### Your task
Copy out the rows word for word, from the line containing "Order kaufen-design.site via" through the end of the rows, both ends included. Leave the pictures out of your answer.

Rows from a pointing dataset:
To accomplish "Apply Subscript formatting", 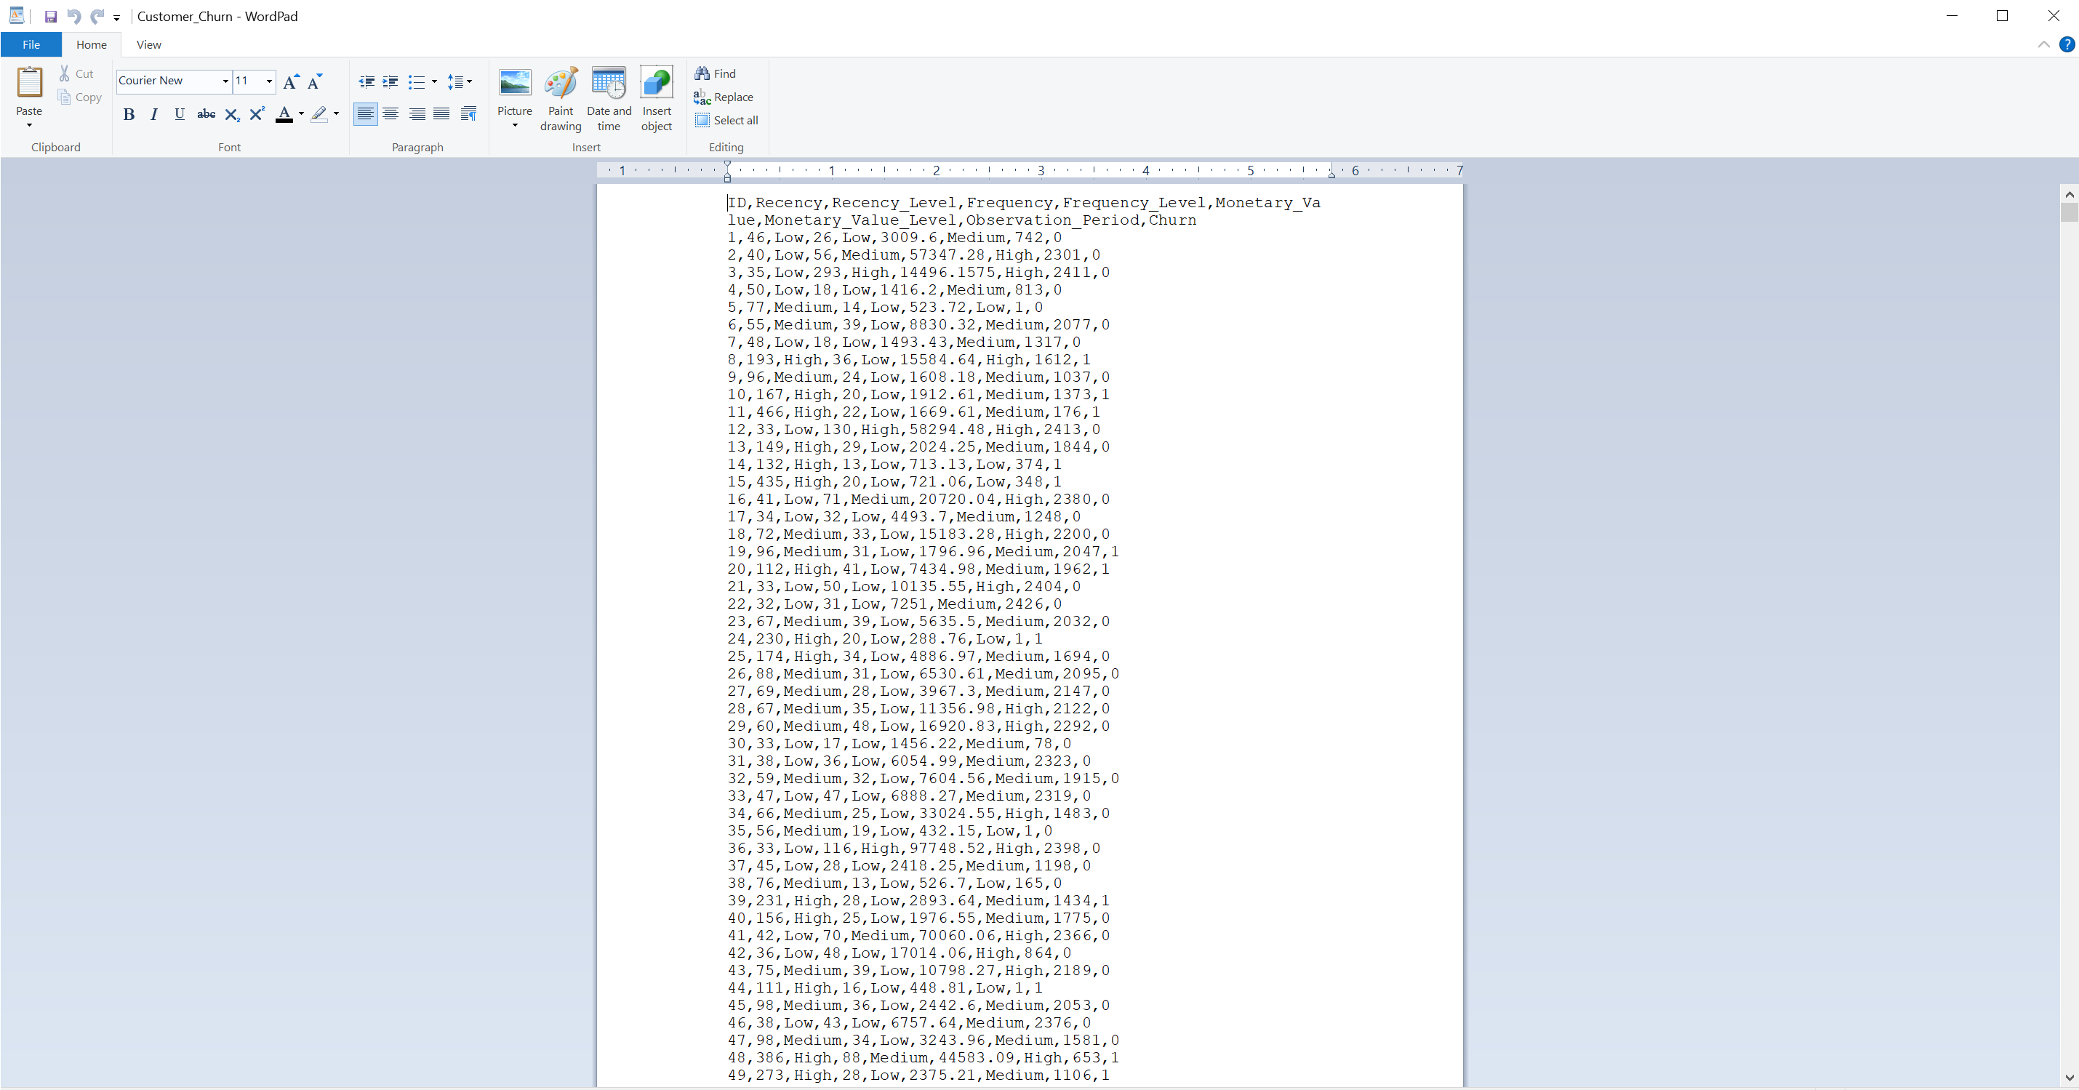I will click(232, 115).
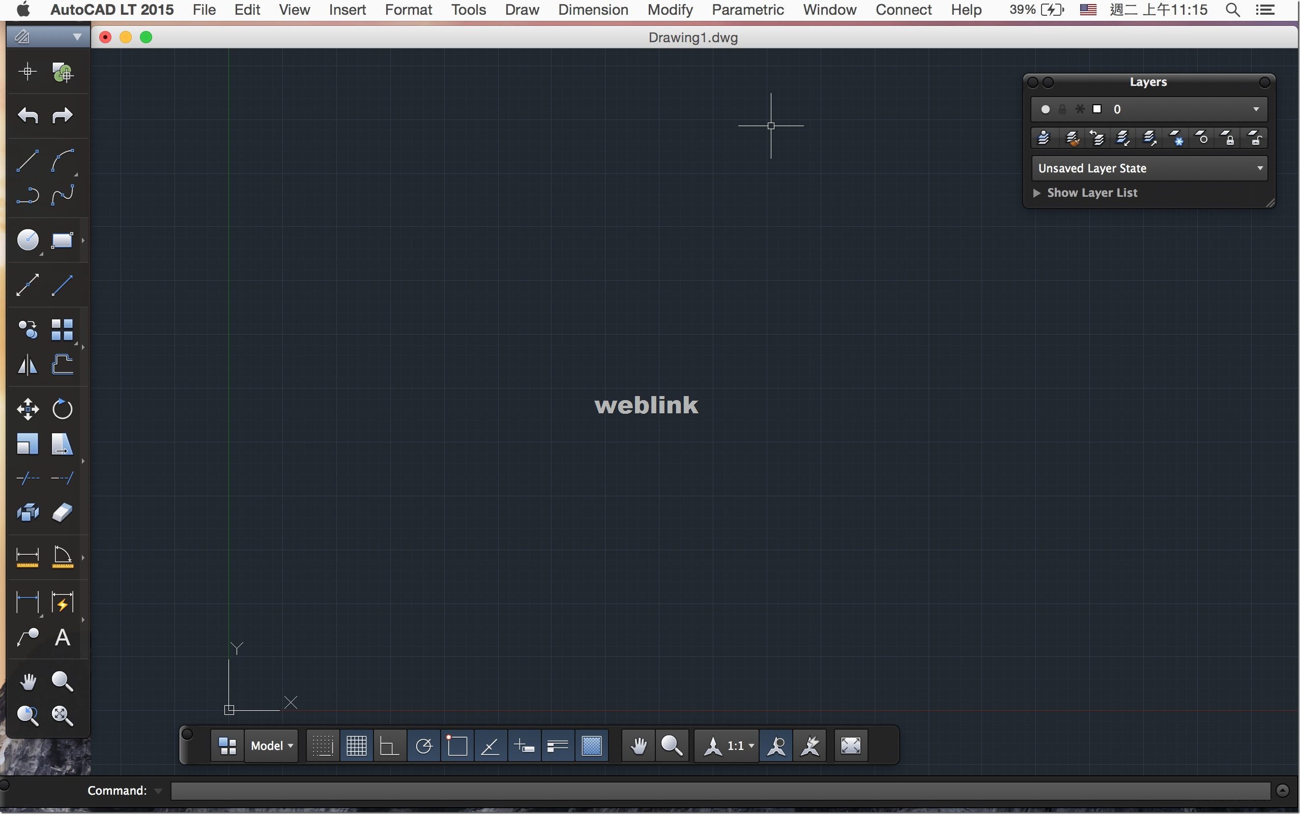Open the layer number dropdown
1300x814 pixels.
1257,109
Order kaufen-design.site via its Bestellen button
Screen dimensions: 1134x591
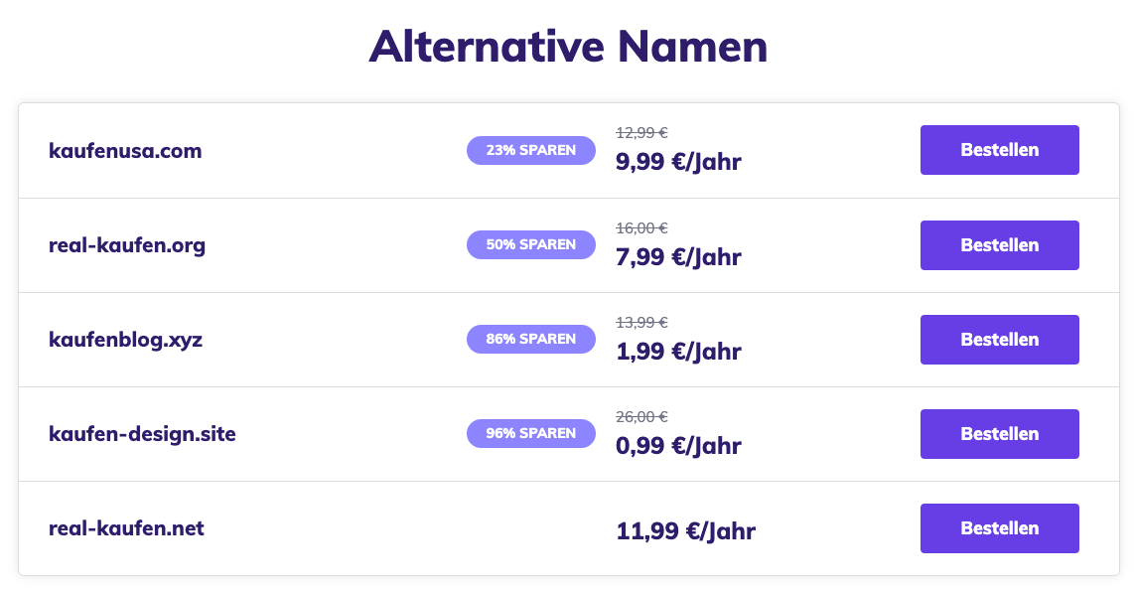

### Full solution
Order kaufen-design.site via its Bestellen button
Screen dimensions: 1134x591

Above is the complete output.